DaiLo Kitchen on College continues to offer weekly tasting menus, inspired by the food experiences Chef Liu has had in his life, combined with random things that cross his path.

“I actually just partnered with a Canadian, plant-based protein company called SuperVega and, for Chinese New Year, created an eight-course tasting menu using their product on every dish,” he says. 

While Liu says pivoting the business to accommodate the pandemic has been one of his most difficult challenges to date, he notes that positivity is key when owning and maintaining a restaurant.

“It seemed every couple of weeks we had to switch business concepts to keep up with health regulations. It cost us a ton of money that we weren’t really making in sales at the time,” he says. “Maintaining a positive attitude is the most important attribute a business owner can have during this pandemic. There’s so much uncertainty, owners are stressed, and there’s so much more revolving factors that we deal with on the day to day, compared to before.

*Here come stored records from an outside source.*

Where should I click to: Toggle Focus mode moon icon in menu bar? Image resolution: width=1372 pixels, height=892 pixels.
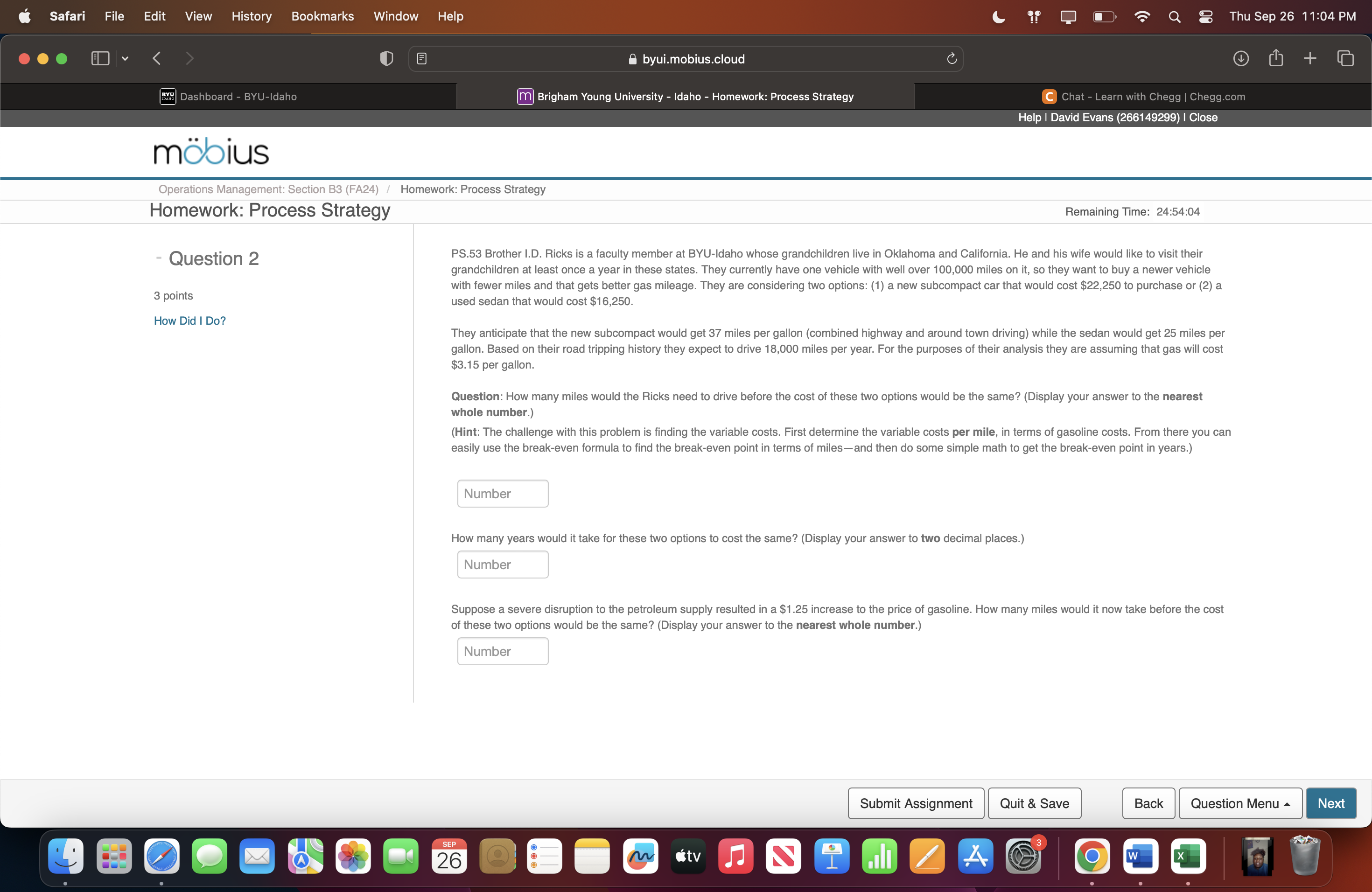pyautogui.click(x=999, y=17)
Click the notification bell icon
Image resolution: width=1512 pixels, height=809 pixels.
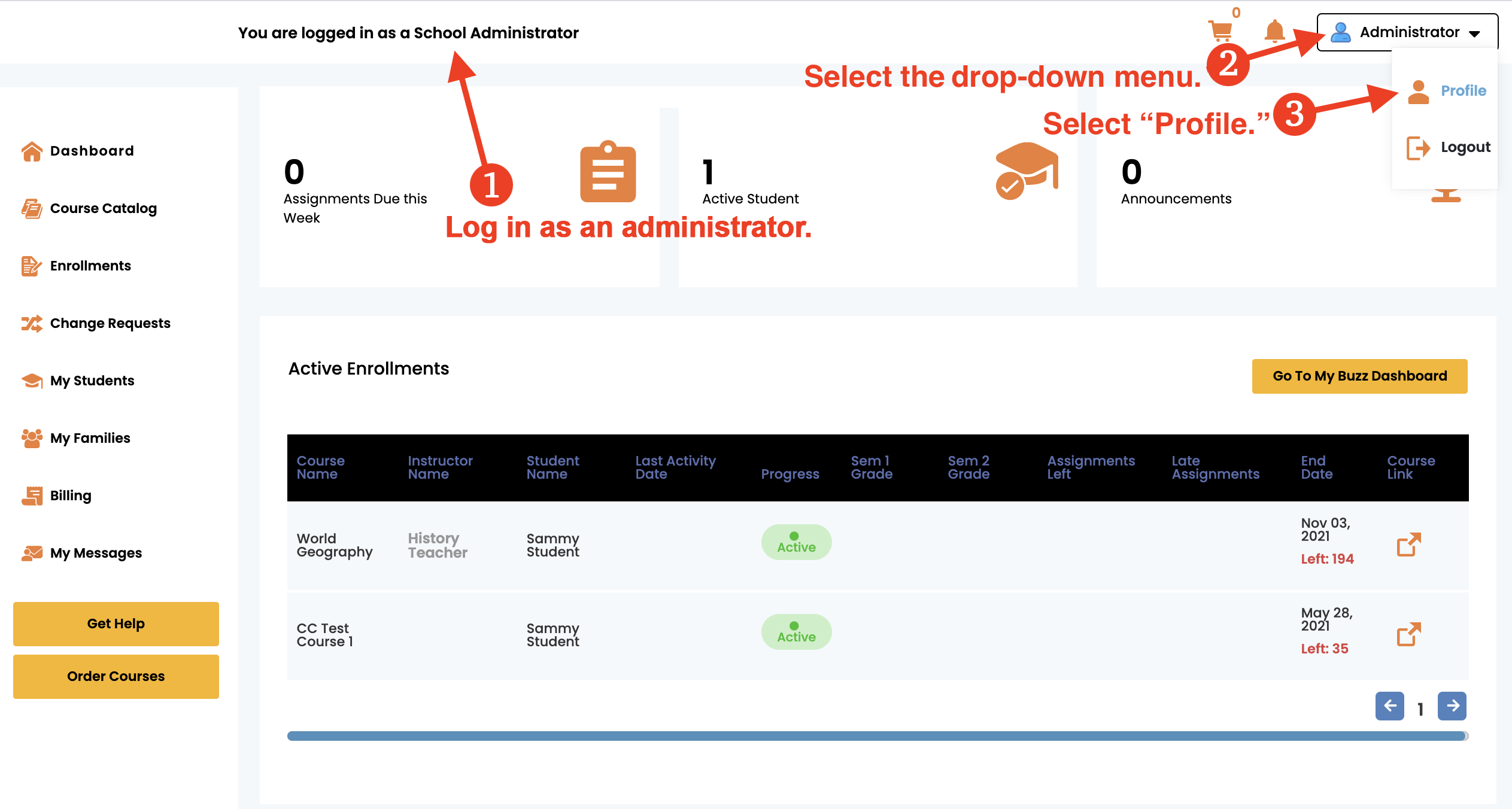tap(1274, 31)
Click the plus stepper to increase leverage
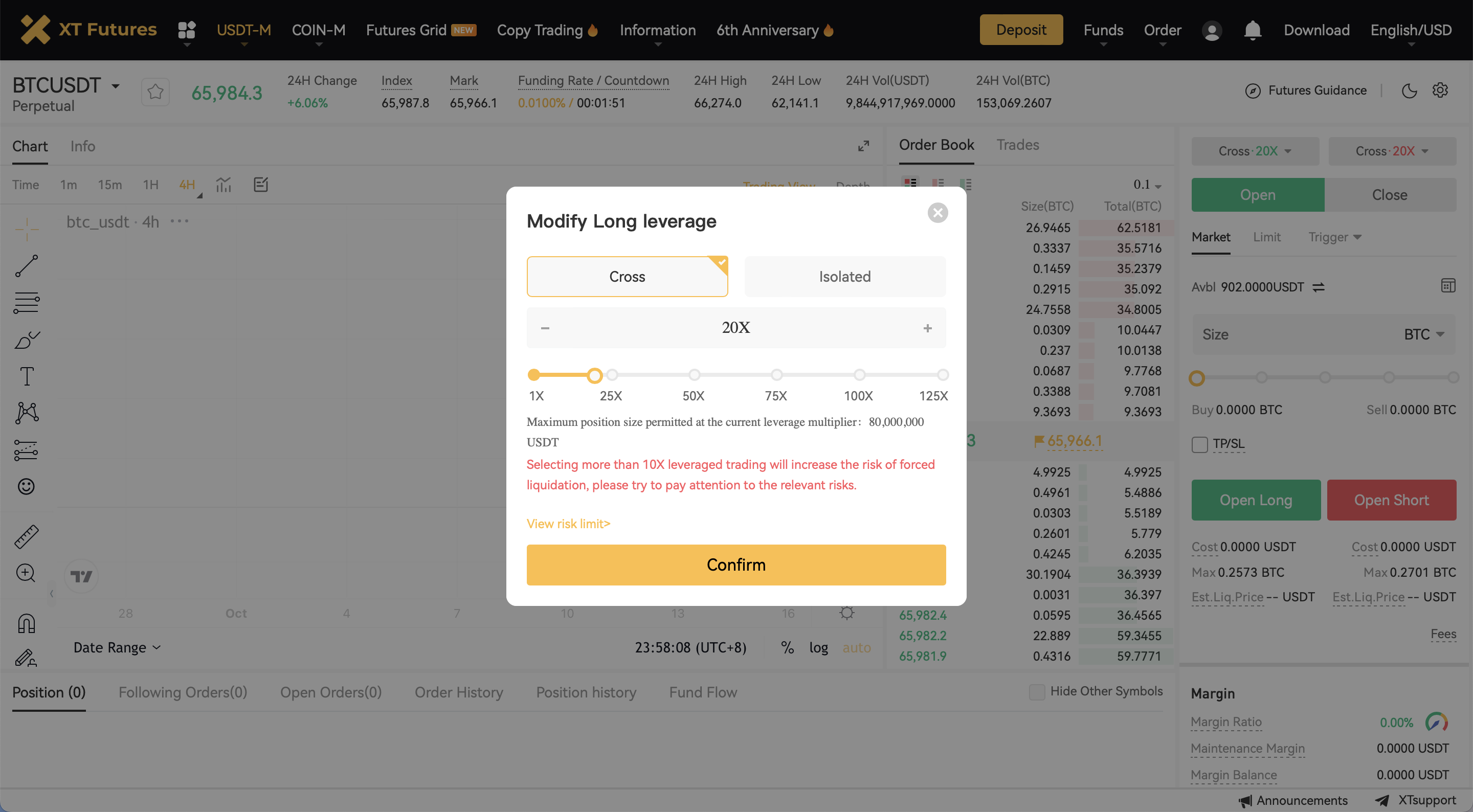The image size is (1473, 812). click(927, 328)
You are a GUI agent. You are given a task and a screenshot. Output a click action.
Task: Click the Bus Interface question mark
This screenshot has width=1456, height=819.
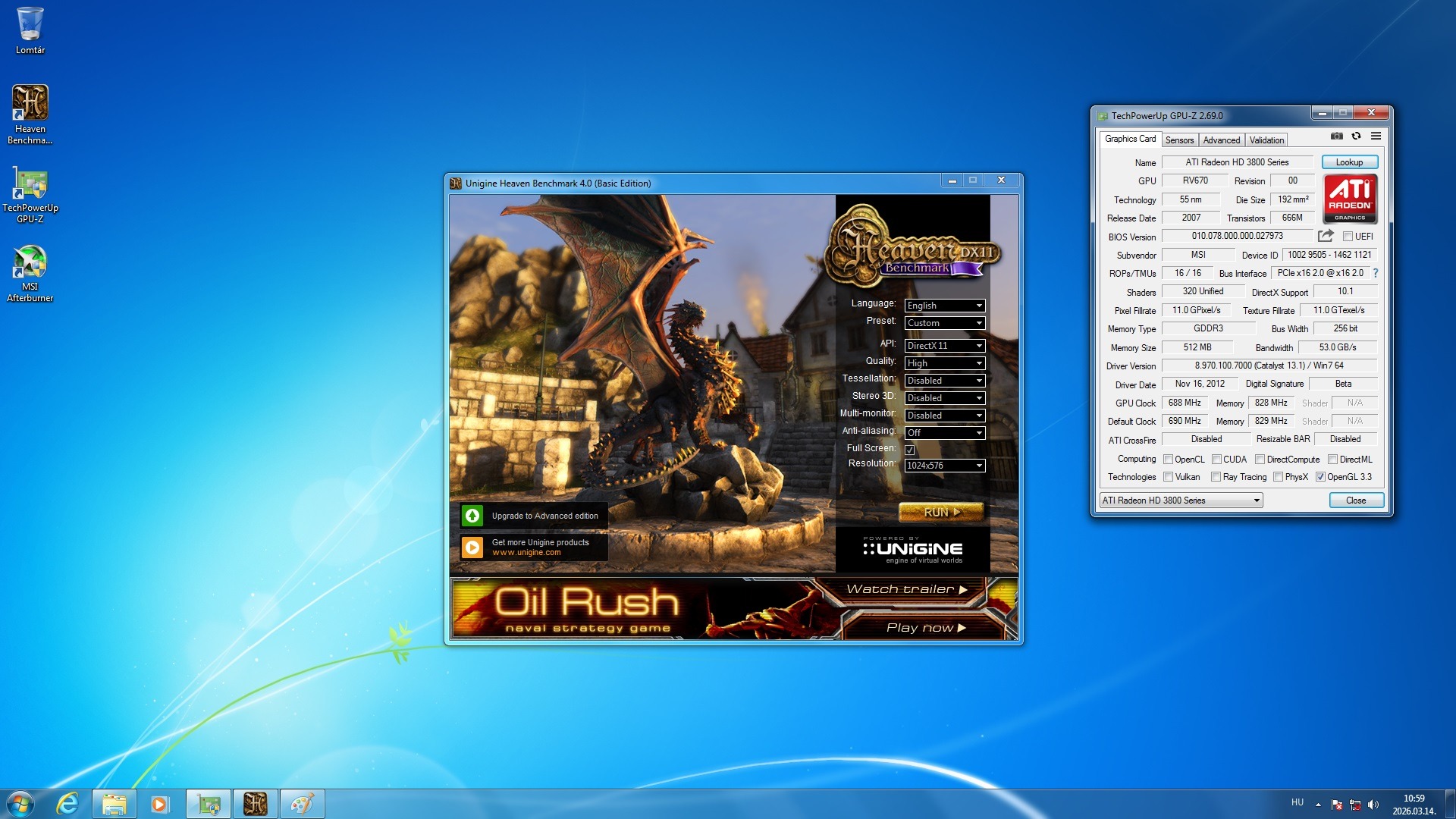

It can be tough sometimes to put on a smile and appear positive for your staff.” 



In addition to the weekly takeout and delivery menu at DaiLo Pop-Up Noodles, and tasting menus at DaiLo Kitchen, Liu is also offering NinjaChef Secret Sauces to his customer base.

“The NinjaChef Secret Sauces started out of necessity. It was to add another stream of income to DaiLo, but turned into a fun project that I really want to push forward,” he says. 

DaiLo Pop-Up Noodles will run out of 1993 Yonge St., Thursdays through Sundays from 5:30 p.m. to 9:30 p.m. for takeout and delivery in the midtown area.